**Source records**:
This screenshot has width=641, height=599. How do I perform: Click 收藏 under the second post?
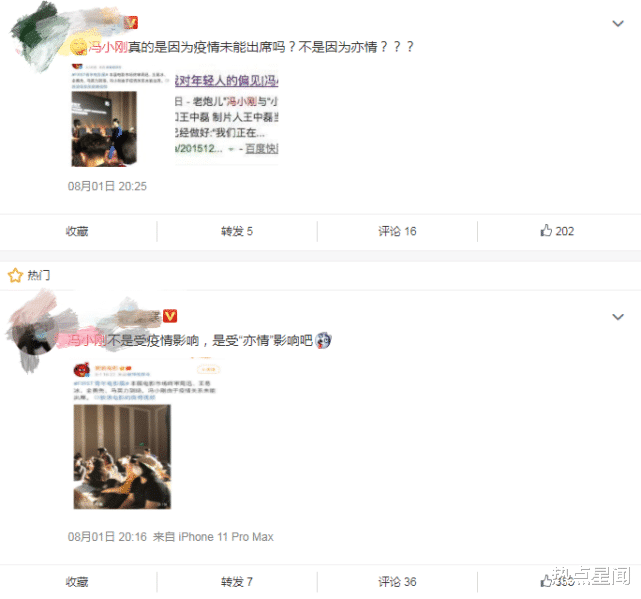click(x=77, y=582)
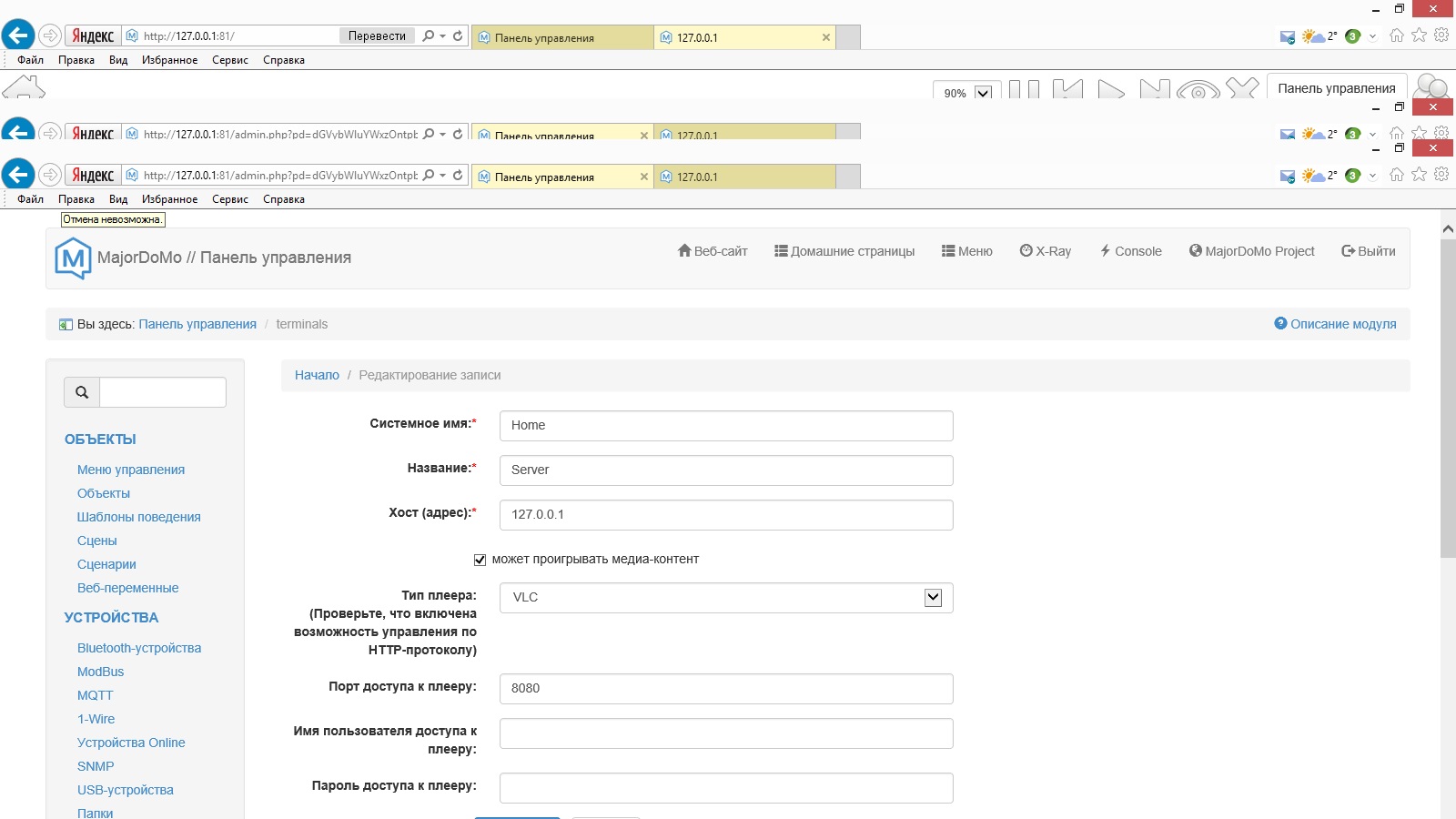This screenshot has height=819, width=1456.
Task: Click the refresh icon in address bar
Action: pos(458,175)
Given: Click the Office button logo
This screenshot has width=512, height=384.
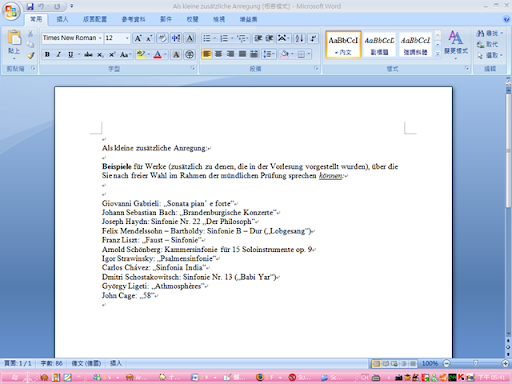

**Instructions for the task**: Put every line of the records above into a numbered list. Skip any blank lines and leave the pictures out.

**Answer for the task**:
1. This screenshot has width=641, height=599. How do I perform: Click 收藏 under the second post?
2. click(x=77, y=582)
3. This screenshot has height=819, width=1456.
4. Task: Click the refresh icon in address bar
5. Action: pos(458,175)
6. Given: Click the Office button logo
7. This screenshot has width=512, height=384.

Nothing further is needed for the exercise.